An Apple Store Excursion, A Twitter Thread Moved
Moving a Twitter thread here, in part to explore what hasn’t kept up with our mental abilities
1/ Went to a local @Apple store for one of their Today @ Apple events today; surprised how many folks were just in the store at that time of morning.
Just some thoughts about the time, the space, and what about Apple many can miss
2/ I had not understood this event as a moment to get specific Apple tech assistance for projects you are working on (I treated it as a coworking space). To that end, I got a less out of it for *work* needs.
I got a ton of UX & SDX research out of it.
3/ There seems to be a decent (not perfect, but decent) understanding from Apple here that their products are so transformative, that those who sell it should be the better advocates of their best usages.
The rep as this one was great; could easily be a trainer & product manager
4/ Nicely saw Apple’s tech being used not just as “help me do a project” but also as “tell me how you’ll figure this out.” The other folks at the desk had to contribute, not just glean.
The “trainer” side of me smiled often hearing this.
5/Now, my setup is way different. Was working in Paper/Adobe Comp/Trello/Slack while there. I was left to my own devices, yet also invited in on other convos to contribute what I’ve learned along the way.
As a learning space… this made it much less store & much more town center
6/ Other reps were busy w/other clients whether it was Genius appointment or class; but definitely was some method to segment the needs spatially.
That worked well right until someone tuned a HomePod all the way up. Easy to be distracted by the amount of traffic.
7/ Was so easy to sign up for classes (they are free) that one of the folks at my table signed up for the next in the class we were in.
Was clear the focus was on getting the most out of the purchase, not to purchase more. Even-handed product selling.
8/ Should note: this wasn’t a tech support thing. This was a “help me figure out how to do this on my device” thing. A few folks being reoriented to that fact would be norm for this; but that didn’t happen *in the event*
Support isn’t enablement…
9/ Lastly… its hard as all get out to sit in that store for an hour and not buy something. I didn’t (this time). But sheesh… that’s tough.
These classes are perfect for those not able to give time to family members who need the occasional help. I’ll be better about recommending
I said this much on Twitter after seeing another’s thread pushed into Medium and will repeat and extend here:
I don’t it needs to be said, but for a segmented threads like this, Google Wave would have been perfect to (a) see this as a whole — aka, the Medium view, and (b) see these as seperate statements — aka the tweetstorm.
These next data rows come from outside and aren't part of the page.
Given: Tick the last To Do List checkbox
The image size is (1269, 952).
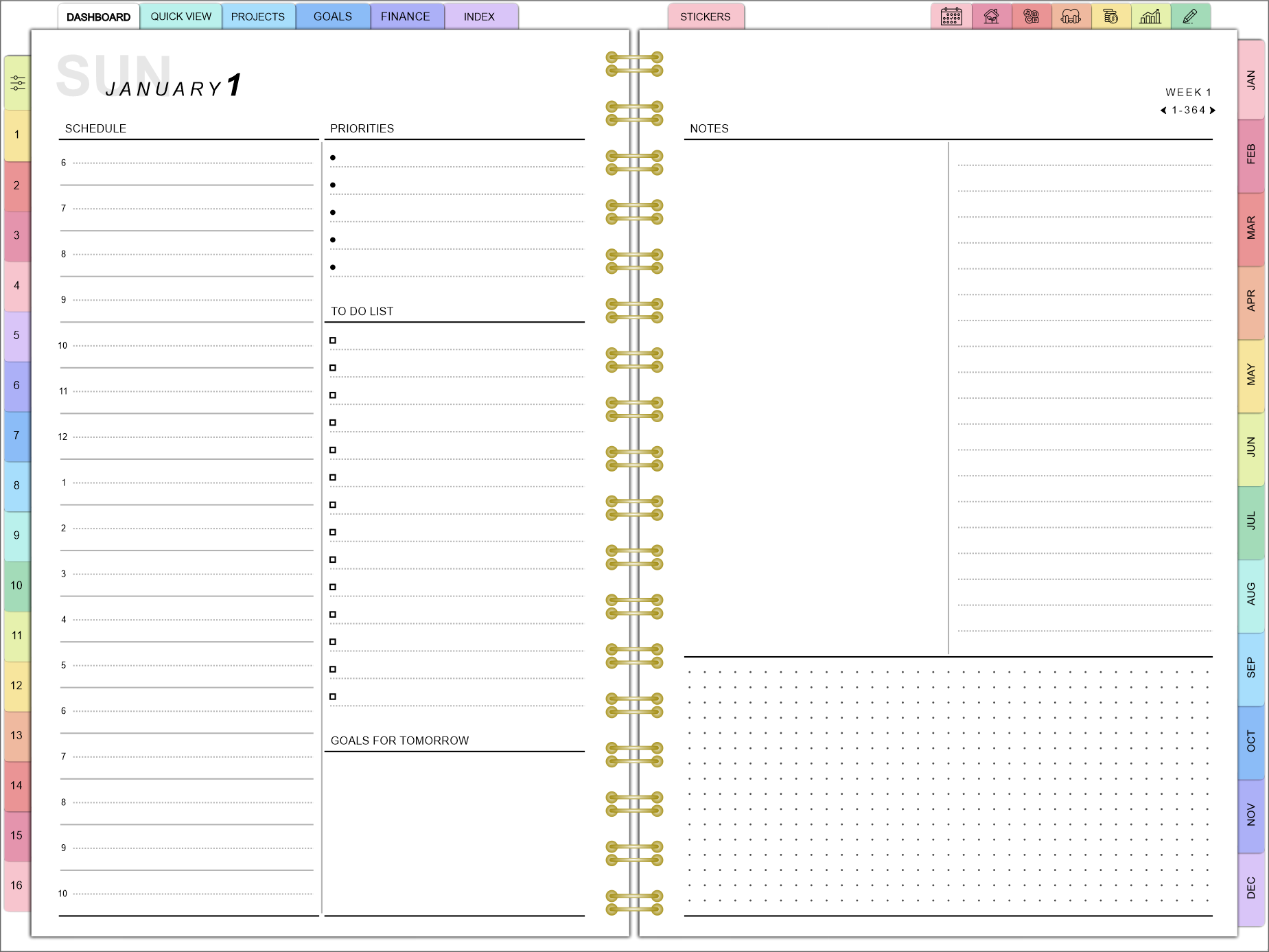Looking at the screenshot, I should coord(333,697).
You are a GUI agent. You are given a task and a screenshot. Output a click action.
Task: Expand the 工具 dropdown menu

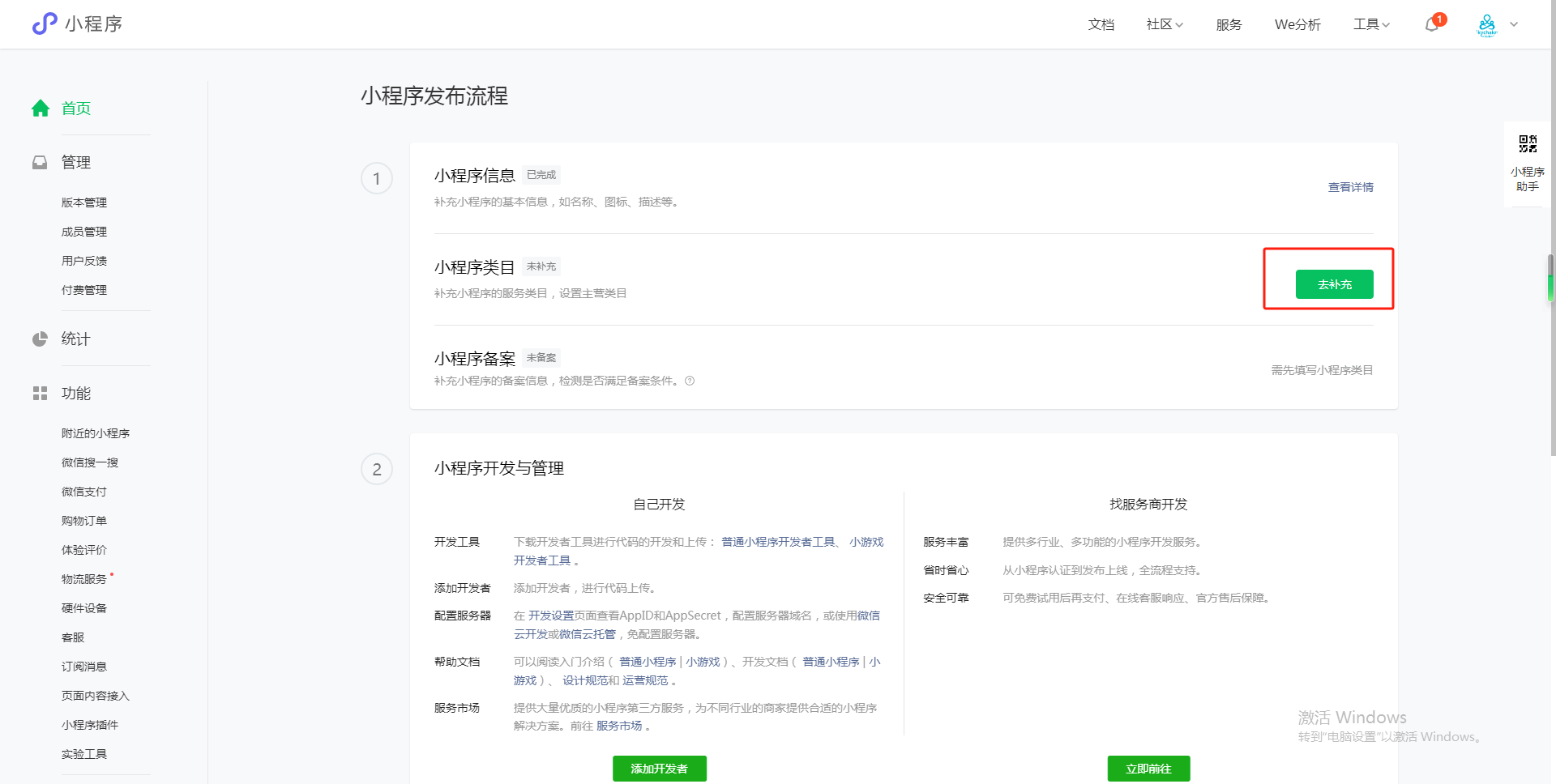pos(1370,24)
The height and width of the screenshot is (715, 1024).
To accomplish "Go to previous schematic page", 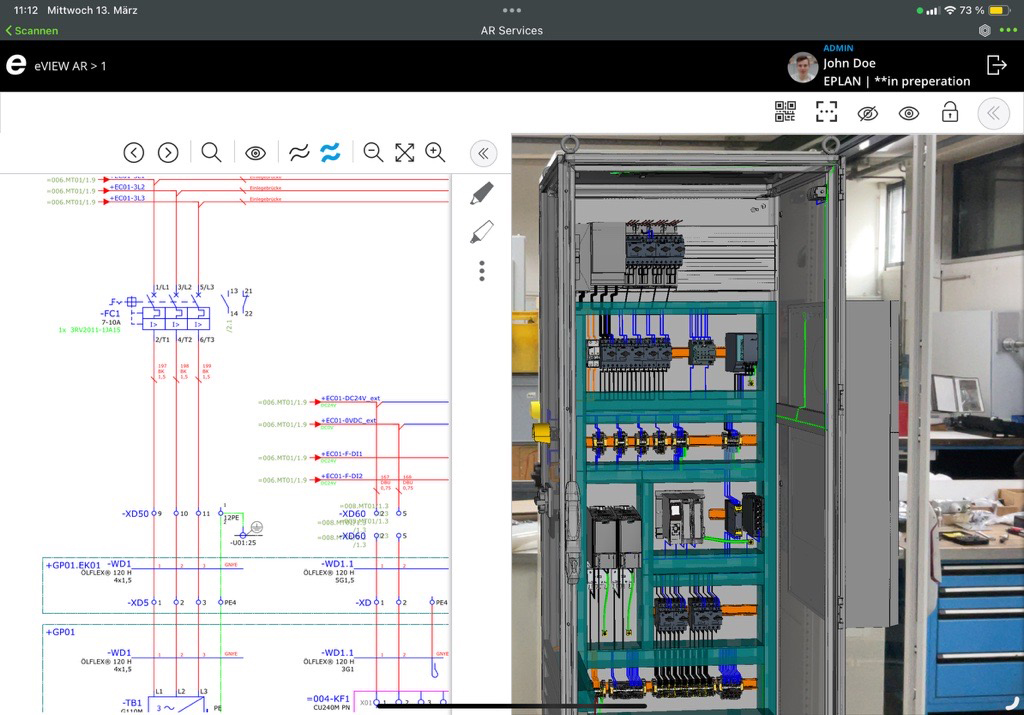I will coord(134,152).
This has “margin-notes characteristics,” computing UI doesn’t
Of the many things I noticed while doing a piece of my workday at Apple, was that we are still asking people to think and act like machines, instead of doing what comes to us naturally. Where we want to touch and move, machines make us user mice, keyboards, and styli. Where we want to simply ask a question, we must bend towards validations, authentication scripts, and tip-toe around the various (and sometimes nefarious) agents in between us and receiving a simple message. Its still too hard to be human and also engage humanely into computing.
My time there was spent doing a slice of work on a tablet computer that seems impossible for those who know computing. Yet, I’m not just productive, I’m excelling. The things which are being done happen closer to the generation of them in my mind/at my fingertips than what’s allowed. And yet, its no where near perfect. Now, I’m not arguing for neural interfaces, but not arguing against them either. But, there’s certainly something to be said for being closer to what we do naturally, rather than being closer to what someone who thinks they know what’s best for us does.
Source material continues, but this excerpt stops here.